See "Mental health care utilization in prepaid and fee-for-service plans among depressed patients in the medical outcomes study," by Dr. Sturm, Catherine A. Jackson, Ph.D., Lisa S. Meredith, Ph.D., and others, in HSR: Health Services Research 30(2), pp. 319-340, 1995.

Patient preferences and symptom severity should guide angina treatment

Current clinical practice guidelines for managing chronic, stable angina that ignore patient treatment preferences may lead to inappropriate treatment, according to the Ischemic Heart Disease Patient Outcomes Research Team (PORT), which is supported by the Agency for Health Care Policy and Research (HS06503). Angina occurs when the heart muscle wall becomes temporarily short of oxygen during exertion or excitement, causing chest pain. Guidelines for treating angina, such as those formulated by the American College of Cardiology and the American Heart Association for use of coronary artery bypass graft (CABG) surgery, base treatment decisions solely on physiologic factors (for example, the degree of stenosis or constriction of blood vessels and the ability of the heart to pump blood to other parts of the body).

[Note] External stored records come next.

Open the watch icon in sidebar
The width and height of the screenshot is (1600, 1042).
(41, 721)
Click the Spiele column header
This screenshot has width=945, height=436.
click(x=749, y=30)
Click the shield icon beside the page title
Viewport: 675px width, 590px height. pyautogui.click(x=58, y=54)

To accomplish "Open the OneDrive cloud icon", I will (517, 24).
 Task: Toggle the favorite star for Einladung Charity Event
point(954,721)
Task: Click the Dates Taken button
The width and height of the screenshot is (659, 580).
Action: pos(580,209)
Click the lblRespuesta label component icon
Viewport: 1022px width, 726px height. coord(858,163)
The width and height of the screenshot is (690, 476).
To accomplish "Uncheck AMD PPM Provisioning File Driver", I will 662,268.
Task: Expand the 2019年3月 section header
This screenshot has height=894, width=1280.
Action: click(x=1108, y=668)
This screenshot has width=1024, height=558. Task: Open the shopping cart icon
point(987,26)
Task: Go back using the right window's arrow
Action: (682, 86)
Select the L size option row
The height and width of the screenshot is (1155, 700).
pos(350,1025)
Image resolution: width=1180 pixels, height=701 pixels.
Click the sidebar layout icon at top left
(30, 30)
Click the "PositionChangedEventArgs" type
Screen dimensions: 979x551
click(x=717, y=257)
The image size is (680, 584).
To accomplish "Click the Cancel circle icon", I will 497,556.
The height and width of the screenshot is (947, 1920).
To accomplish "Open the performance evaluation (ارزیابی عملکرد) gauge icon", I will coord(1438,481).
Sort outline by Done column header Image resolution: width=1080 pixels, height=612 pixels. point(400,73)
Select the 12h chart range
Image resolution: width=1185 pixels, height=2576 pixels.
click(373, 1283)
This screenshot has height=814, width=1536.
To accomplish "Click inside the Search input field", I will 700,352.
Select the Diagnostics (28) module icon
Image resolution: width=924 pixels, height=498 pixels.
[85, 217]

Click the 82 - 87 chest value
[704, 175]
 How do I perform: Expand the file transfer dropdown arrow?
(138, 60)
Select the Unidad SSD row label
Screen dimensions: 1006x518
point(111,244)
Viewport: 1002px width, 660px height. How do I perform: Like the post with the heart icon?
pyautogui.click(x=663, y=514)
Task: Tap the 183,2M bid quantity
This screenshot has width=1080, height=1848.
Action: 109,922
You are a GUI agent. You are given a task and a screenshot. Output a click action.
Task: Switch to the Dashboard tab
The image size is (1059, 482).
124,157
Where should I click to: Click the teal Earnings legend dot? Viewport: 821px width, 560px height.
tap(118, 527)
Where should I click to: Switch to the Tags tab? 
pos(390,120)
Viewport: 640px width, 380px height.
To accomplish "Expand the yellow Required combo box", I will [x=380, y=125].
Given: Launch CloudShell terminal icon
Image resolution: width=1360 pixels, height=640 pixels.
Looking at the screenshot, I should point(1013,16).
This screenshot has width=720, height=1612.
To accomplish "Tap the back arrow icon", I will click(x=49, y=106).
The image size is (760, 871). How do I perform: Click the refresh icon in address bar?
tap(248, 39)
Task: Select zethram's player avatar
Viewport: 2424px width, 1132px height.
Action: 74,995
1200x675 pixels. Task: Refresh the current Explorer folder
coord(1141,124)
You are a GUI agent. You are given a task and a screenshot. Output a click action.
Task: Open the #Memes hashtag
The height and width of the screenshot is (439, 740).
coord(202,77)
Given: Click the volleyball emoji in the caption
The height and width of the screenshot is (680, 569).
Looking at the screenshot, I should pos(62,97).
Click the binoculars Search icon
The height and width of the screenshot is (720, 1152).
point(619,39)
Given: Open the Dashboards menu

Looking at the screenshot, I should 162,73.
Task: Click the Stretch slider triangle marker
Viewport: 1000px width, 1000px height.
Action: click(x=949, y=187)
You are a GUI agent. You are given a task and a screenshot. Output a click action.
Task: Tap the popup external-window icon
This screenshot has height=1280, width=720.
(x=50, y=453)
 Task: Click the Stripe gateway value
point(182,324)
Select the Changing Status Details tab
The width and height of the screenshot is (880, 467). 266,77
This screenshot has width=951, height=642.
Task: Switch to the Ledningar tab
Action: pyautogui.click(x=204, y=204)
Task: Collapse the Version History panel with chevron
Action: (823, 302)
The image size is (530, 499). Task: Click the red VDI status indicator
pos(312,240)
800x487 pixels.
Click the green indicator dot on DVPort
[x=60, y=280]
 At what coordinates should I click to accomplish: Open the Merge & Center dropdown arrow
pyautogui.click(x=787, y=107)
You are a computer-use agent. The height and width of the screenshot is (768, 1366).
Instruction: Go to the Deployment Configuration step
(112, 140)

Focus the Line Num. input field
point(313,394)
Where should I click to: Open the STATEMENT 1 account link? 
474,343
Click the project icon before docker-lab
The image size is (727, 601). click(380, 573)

Such guidelines do not incorporate how much the patient is bothered by angina symptoms such as chest pain, nausea, breathing difficulty, and dizziness. Yet patients with similar functional limitations vary considerably in how well they tolerate their symptoms, according to the PORT researchers. For many patients with angina, coronary artery bypass surgery offers no survival benefit and is performed solely for symptom relief. Therefore, how patients feel about their symptoms, combined with the risk of postoperative mortality (which averages about 4 percent), should guide the choice of treatment for symptom relief. The guidelines should facilitate shared decisionmaking between the patient and physician, suggests PORT principal investigator Elizabeth R. DeLong, Ph.D., of Duke University Medical Center.

PORT investigators studied 220 patients with chronic stable angina. They measured each patient's functional status and quantified patient preferences for a specific health state using various methods such as time trade-off (how many years of remaining life the person would be willing to give up to be free from symptoms) and standard gamble (what chance of death he or she would be willing to take to be free from symptoms).

Patients with more severe angina were willing to trade-off more years of life for fewer, but symptom-free, total life years. However, not all patients with the same level of severity made the same trade-offs between longer survival and symptom-free life. This indicates that different people experiencing the same level of clinical severity react with different levels of distress.

See "Variation in patient utilities for outcomes of the management of chronic stable angina: Implications for clinical practice guidelines," by Robert F. Nease, Jr., Ph.D., Terry Kneeland, M.P.H., Gerald T. O'Connor, Ph.D., Sc.D., and others, in the Journal of the American Medical Association 273(15), pp. 1185-1190, 1995.